Monday, May 3, 2021

The 2030 Emissions gap

To prevent global temperatures rising by more than 1.5 degrees C  above pre-industrial levels, the world needs to cut emissions by 50% by 2030.  This is because global temperatures are rising by 0.2 degrees C  every decade.  The transient (decade by decade, as opposed to the century-by-century) rise is roughly proportional to the level of emissions.  In other words, if we halve emissions, we will also halve the decadal temperature increase to 0.1 degrees.  And the sooner we do this, the sooner global temperatures will stop rising.  

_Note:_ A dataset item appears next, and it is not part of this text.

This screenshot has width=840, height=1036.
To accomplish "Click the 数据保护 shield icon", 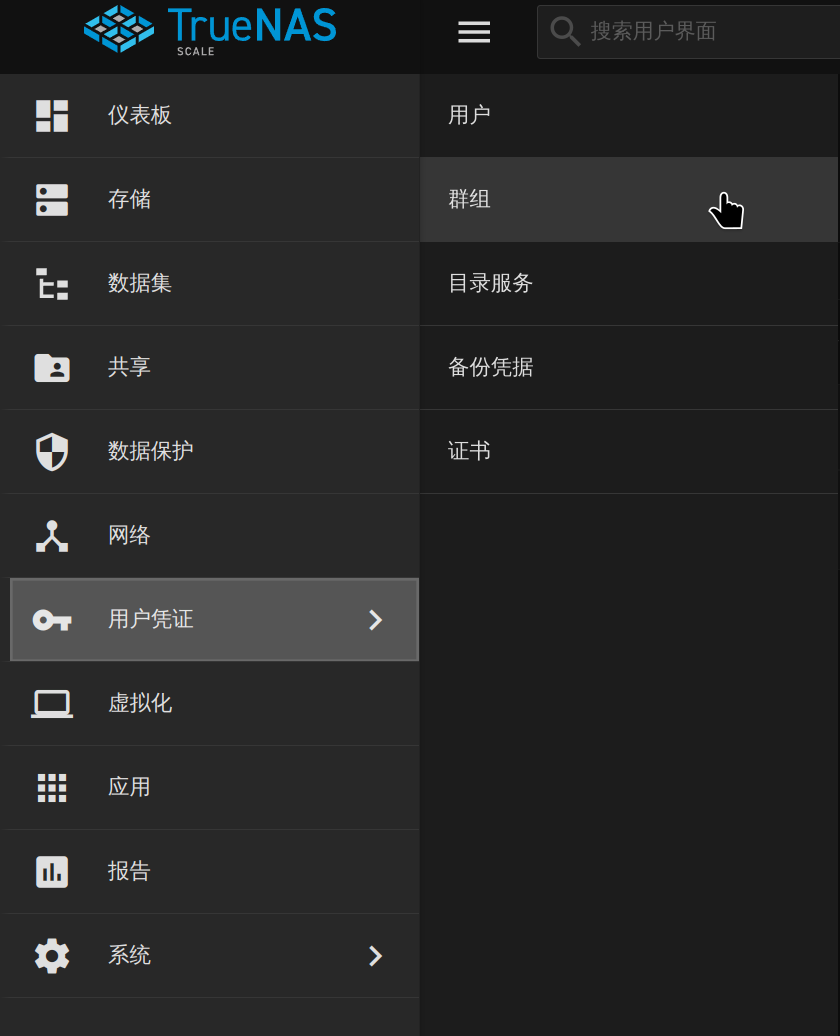I will click(x=52, y=451).
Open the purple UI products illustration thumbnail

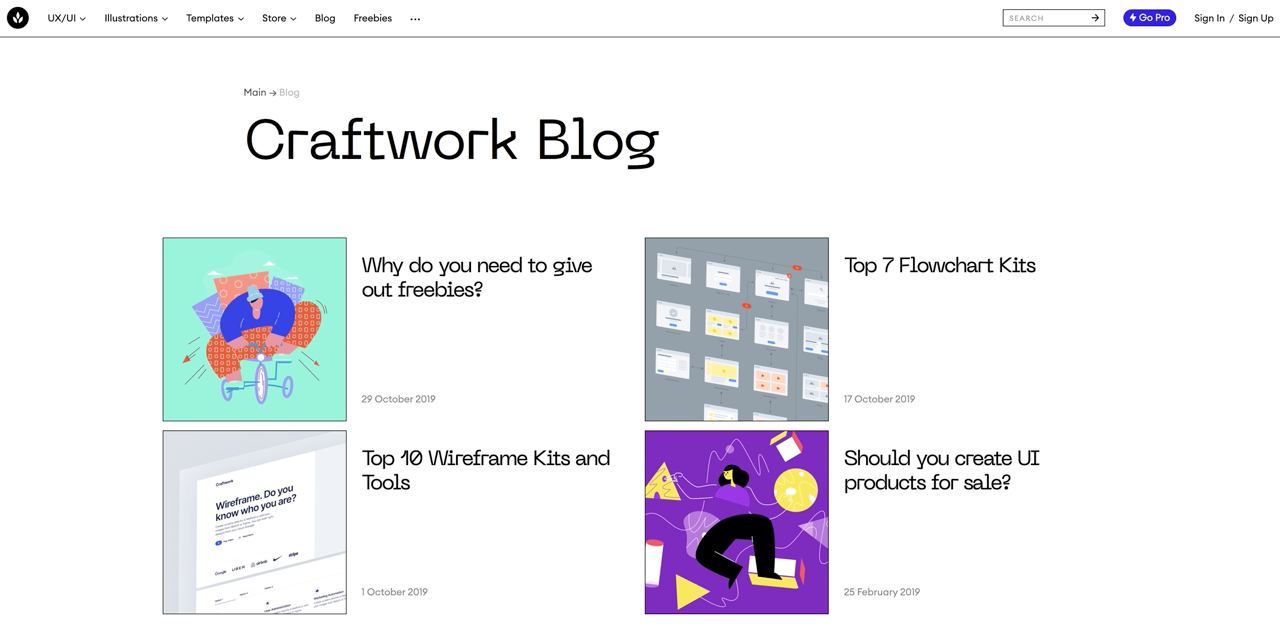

Emissions may have peaked (I'm cautious because I thought they had 5 years ago, and they still rose from then, though the increase was small), but without moving away from coal and petrol-/diesel-powered cars, they're not going to fall rapidly.  Indeed, as poorer countries industrialise, global emissions will go up.  If emissions remain around current levels, then temperatures will continue to rise by 0.2 degrees C per decade, taking global temperatures to 3 degrees above pre-industrial levels by 2100.  If on the other hand, we cut emissions by half by 2030, the decadal rise will slip to 0.1 degrees.  That means that temperatures will be just 2 degrees C higher in 2100 than they were before industrialisation.  Still bad, but much less bad than 3 degrees.  If we halve emissions again by 2040, the global decadal rise in temperatures will fall to 0.05 degrees, meaning that temperatures in 2100 will be ~1.7 degrees above pre-industrial levels.  And that is in the middle of the 1.5 to 2 degrees target.

So we need to halve global emissions by 2030 and halve them again by 2040.  Climate Action tracker (see chart below) has calculated how much emissions will fall as a result of commitments made at the recent Leaders Climate Summit convened by President Biden.  As you can see, it's still not enough.  But I suspect emissions may fall much faster. First, because renewables continue to get cheaper than fossil fuels; second, because battery pack prices are plumetting; third, because EVs will soon have the same 'sticker price' as ICEVs; fourth, because the EU carbon price is rising fast, and the EU will soon start applying it to imports from countries which don't have a carbon price.  At current levels (EU48/tonne), coal-powered generation becomes extremely uneconomic.